### Trecho de origem ###
Um dos problemas que deve ser enfrentado pelo petista eleito é o pagamento de servidores públicos na nova gestão. De acordo com o Ploa, que deve ser apreciado pela Câmara Legislativa até 15 de dezembro, a folha de pessoal do governo local vai consumir a maior parcela dos recursos em 2011 cerca de R$ 5,6 bilhões. Um aumento salarial de 7%, em média, está previsto para todas as carreiras. No entanto, apenas este ano, sem reajustes, o governo local gastou R$ 5,4 bilhões com salários. Diante da situação, na semana passada, o Executivo teve que pedir à Câmara Legislativa uma abertura de crédito suplementar, de R$ 114, 4 milhões, a fim de quitar a folha de pagamento de diversos órgãos.
###
Cite o trecho sobre a folha de pessoal do governo local desde "Um dos problemas" até "de diversos órgãos.", incluindo essas palavras. As linhas não têm nenhuma relação com o trecho.
### Dados para análise ###
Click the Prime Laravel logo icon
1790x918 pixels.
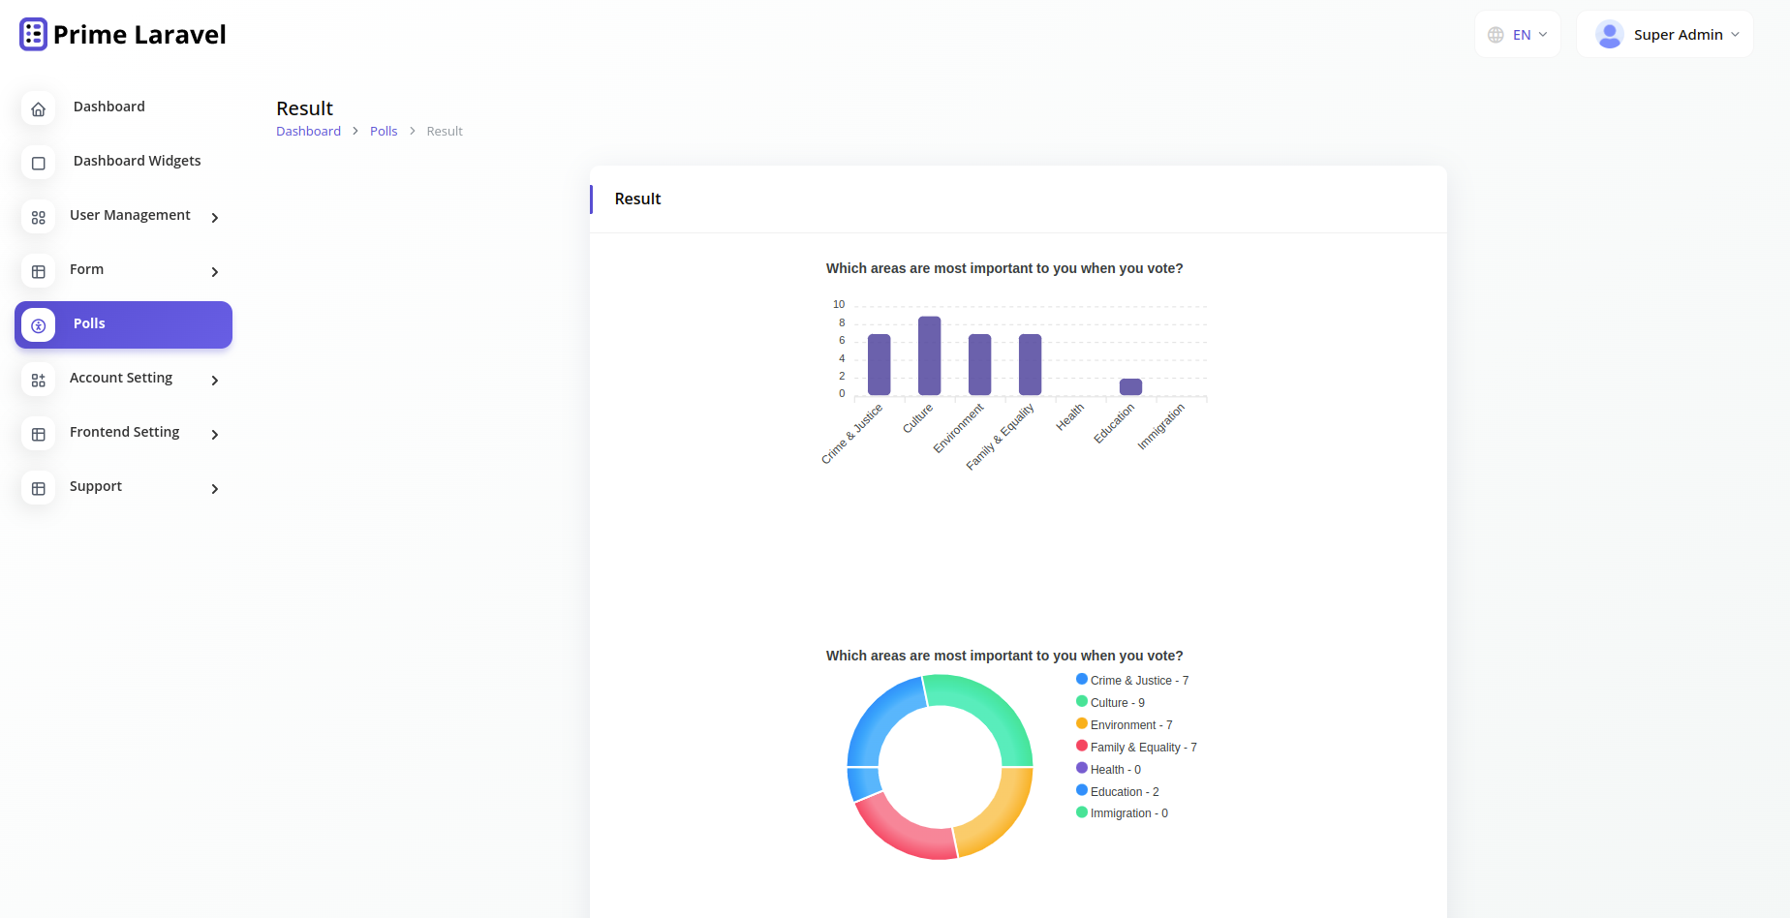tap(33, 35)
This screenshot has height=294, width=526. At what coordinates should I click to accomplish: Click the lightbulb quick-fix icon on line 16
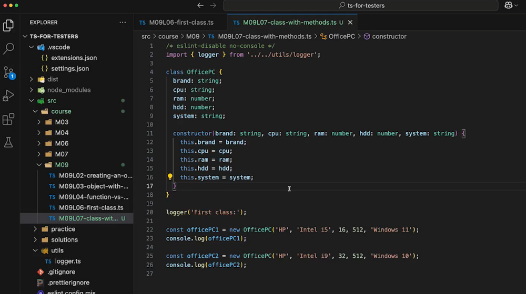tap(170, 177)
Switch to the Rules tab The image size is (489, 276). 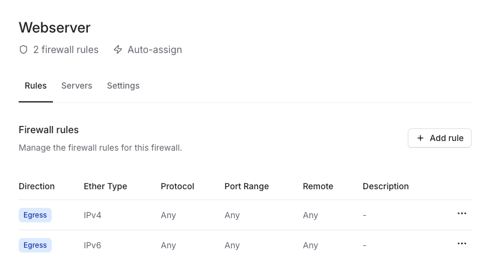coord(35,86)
###
#### [Resposta]
Um dos problemas que deve ser enfrentado pelo petista eleito é o pagamento de servidores públicos na nova gestão. De acordo com o Ploa, que deve ser apreciado pela Câmara Legislativa até 15 de dezembro, a folha de pessoal do governo local vai consumir a maior parcela dos recursos em 2011 cerca de R$ 5,6 bilhões. Um aumento salarial de 7%, em média, está previsto para todas as carreiras. No entanto, apenas este ano, sem reajustes, o governo local gastou R$ 5,4 bilhões com salários. Diante da situação, na semana passada, o Executivo teve que pedir à Câmara Legislativa uma abertura de crédito suplementar, de R$ 114, 4 milhões, a fim de quitar a folha de pagamento de diversos órgãos.